Peut-on considérer l’action du FMI en Argentine durant l’ère des Chicago Boys, ou en Grèce plus récemment, comme utile et pertinente ?
Mme Lagarde atteignit son « principe de Peter » en natation synchronisée. Elle participe de cette mode qui fait expédier les plus cons à des postes stratégiques pour en manipuler la fonction.
On citera pour l’histoire, Manuel Barroso, Dmitri Medvedev, Herman van Rompoye, Harlem Désir, et je vous laisse continuer la liste qui vous prendra jusqu’à ce soir 🙂
Cher Monsieur, vous nous avez habitués à mieux que cela !
La critique n’est pas une fin en soi (sauf en France ?), et ne présente d’intérêt que si elle souligne ce qui devrait être changé pour obtenir une amélioration .
La personnalisation n’est pas une nouveauté, et toutes les découvertes scientifiques ont toujours porté le nom de leur « auteur », même si cet auteur n’était finalement qu’une équipe bien rodée. Le public aime avoir UN interlocuteur, tout simplement.
Même les Bulles de l’Eglise Catholique et Romaine portent le nom du Pape qui les as promulguées, comme s’il les avait conçue tout seul dans son bain ! Donc, que l’on fasse de Christine Lagarde a porte-parole de son institution, pourquoi pas ?
Vous voila alors taraudé par la crainte qu’elle utilise cette notoriété à des fins personnelles. Outre que ce soit peu probable (elle a d’autres chats à fouetter), on ne pourrait qu’apprécier un choix présidentiel portant sur la capacité du candidat, plutôt que sur celui d’un chien avec un chapeau !
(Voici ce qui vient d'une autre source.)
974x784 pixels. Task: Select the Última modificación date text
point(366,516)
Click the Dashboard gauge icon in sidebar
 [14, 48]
Mas votre critique atteint le sublime quand vous reproche à Mme Lagarde « de ne pas être économiste » !!!
On en déduit que, dans votre petit solfège personnel, 5 années dans une faculté miteuse et militante produit « un économiste », mais que 15 ans comme clé de voûte de système complexes et parfaitement maitrisés n’auraient aucune valeur ?
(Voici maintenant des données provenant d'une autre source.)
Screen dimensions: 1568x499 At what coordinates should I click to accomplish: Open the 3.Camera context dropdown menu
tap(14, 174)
Acceptez donc mon flot de critiques comme preuve de mon haute degré de civilisation occidentale 🙂
Quinze ans (ou 18) chez Baker & McKenzie peut faire de vous un champion des fusions-absorptions, un roi de « l’accordéon » en bourse, un commissaire aux comptes affûté, mais ne vous prédispose pas directement à gérer l’économie mondiale dans sa ,mosaïque.
Ses premiers pas (après 15 ans de succès…) dans le cabinet Villepin sont restés inaperçus. Le génie avait-il encore de l’essence dans la lampe ? Son passage à Bercy fut plutôt celui d’une employée aux ordres que celui d’un réformateur inspiré !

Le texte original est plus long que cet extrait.